In a particular embodiment of the present invention, the gelatino/silver halide emulsion intended to form the lowermost layer of the photographic element being coated is split into two portions, one several times greater in amount than the other. The small portion is diluted to a low viscosity, for example a viscosity of five centipoises, and used to form the lowermost layer in the coating operation, i.e., the layer which contacts the web. The large portion is utilized without dilution to form the layer immediately above the lowermost layer. Thus, instead of diluting all of this emulsion, as would typically be required when coating by multilayer bead coating in accordance with the prior art, only a small fraction of it needs to be diluted and this substantially reduces total drying load. Intermixing of the two bottom layers is not detrimental to the product since both are of identical chemical composition. All layers located above these two are coated in discrete layer relationship. Accordingly, by splitting the emulsion into two parts and controlling the viscosities and wet coverages of the resulting layers in accordance with the principles described herein, decreased drying load at a given coating speed, or conversely increased speed at a given drying load, can be readily achieved.

Any coating apparatus suitable for use in multilayer bead coating can be used in the method of this invention. Examples of such apparatus are described in detail in U.S. Pat. No. 2,761,791.
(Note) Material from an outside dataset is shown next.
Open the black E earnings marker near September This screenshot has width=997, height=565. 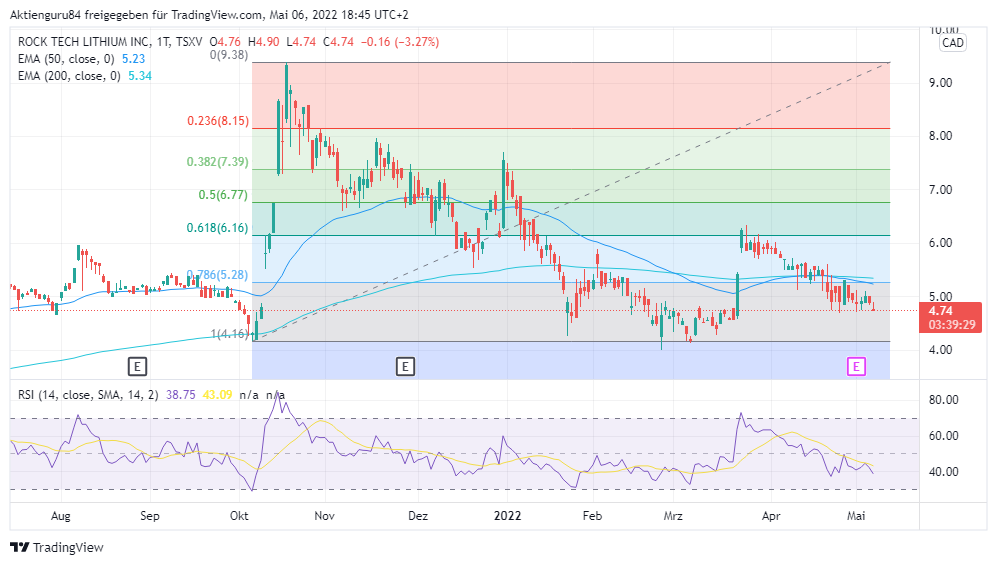tap(137, 366)
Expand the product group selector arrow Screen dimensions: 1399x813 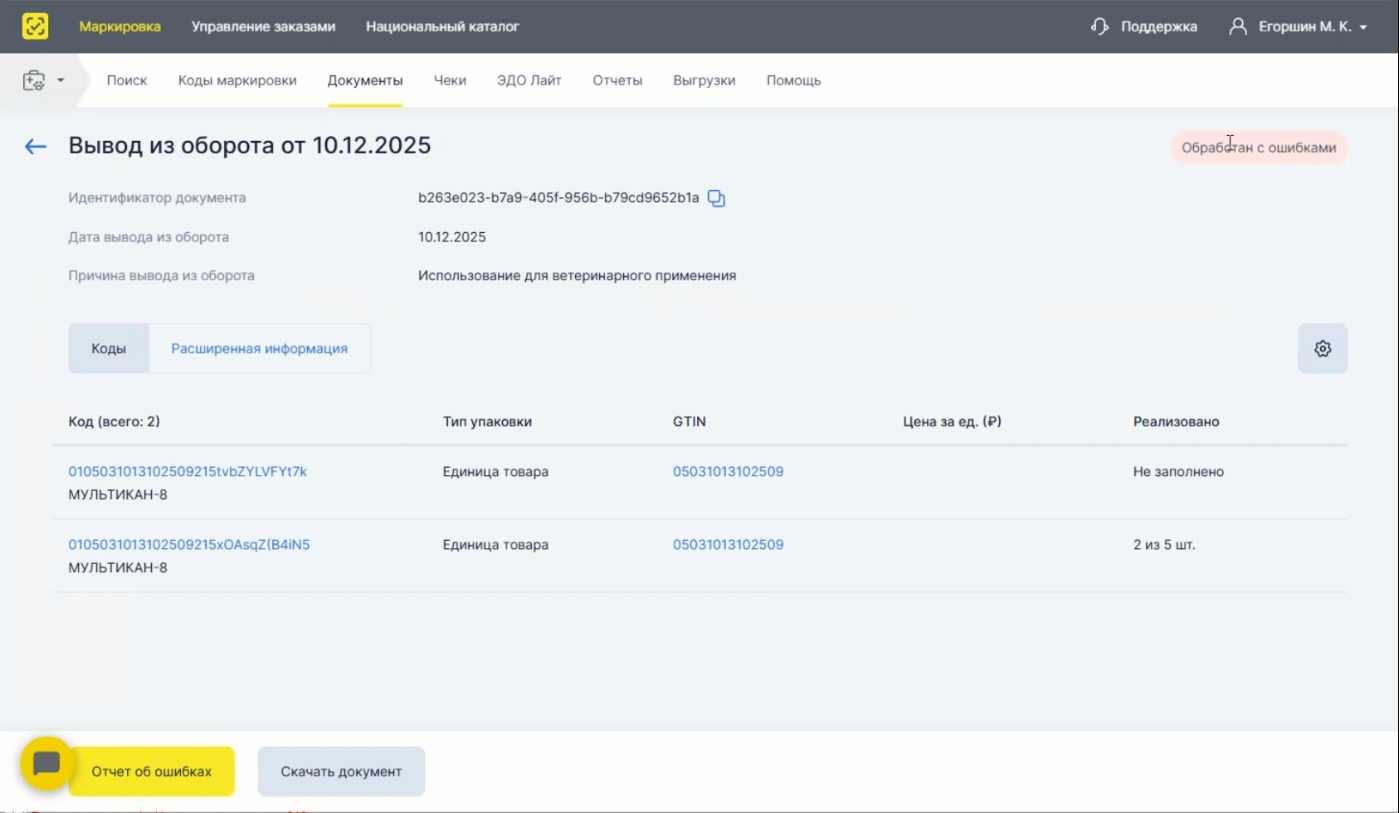61,80
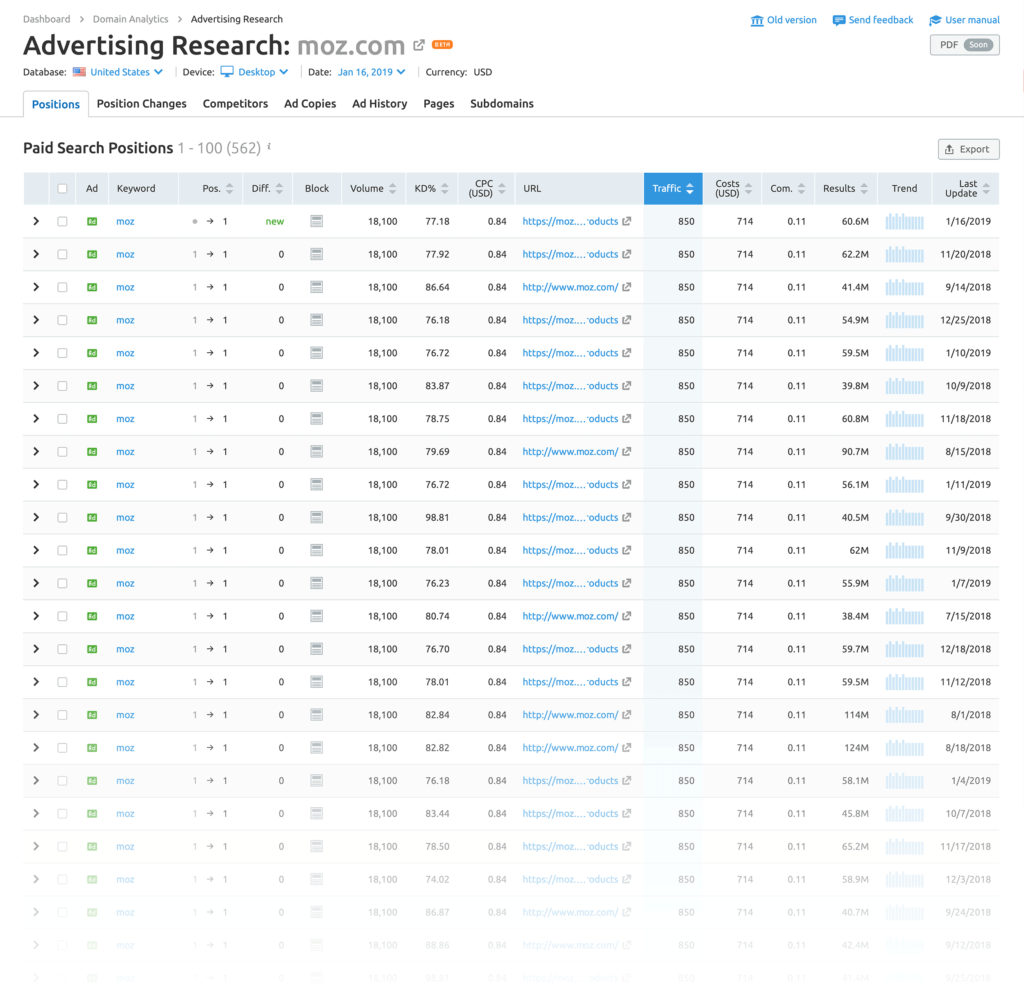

The method of this invention can be utilized to caot any material or mixture of materials which can be put in liquid form, for example, in the form of a solution, a dispersion, or a suspension. In many instances where this method finds application, the coating composition is an aqueous composition but other liquid vehicles of either an organic or inorganic nature, can also be utilized and are fully within the contemplation of this invention. The respective layers can be formed of the same or different liquid coating compositions and these coating compositions can be either miscible or immiscible with one another.

As indicated hereinbefore, the method of this invention is especially useful in the photographic art for manufacture of multilayer photographic elements, i.e., elements comprised of a support coated with a plurality of superposed layers of photographic coating compositions. The number of individual layers may be as high as ten or more. In the photographic art, the liquid coating compositions utilized are usually aqueous compositions but organic compositions can also be employed. The individual layers applied in the manufacture of photographic elements must be exceedingly thin, i.e., a wet thickness which is a maximum of about 0.015 centimeter and generally is far below this value and may be as low as about 0.0001 centimeter. In addition the layers must be of extremely uniform thickness, with the maximum variation in thickness uniformity typically being plus or minus five percent and in some instances as little as plus or minus one percent. In spite of these exacting requirements, the method of this invention is of great utility in the photographic art since it permits the layers to be coated simultaneously while maintaining the necessary distinct layer relationship between all layers except the bottom two layers in which intermixing is permitted, and fully meeting the requirements of extreme thinness and extreme uniformity in layer thickness.

The method of this invention is suitable for use with any liquid photographic coating composition and can be employed with any type of photographic support and it is, accordingly, intended to include all such coating compositions and supports as are utilized in the photographic art within the scope of these terms, as employed herein and in the appended claims.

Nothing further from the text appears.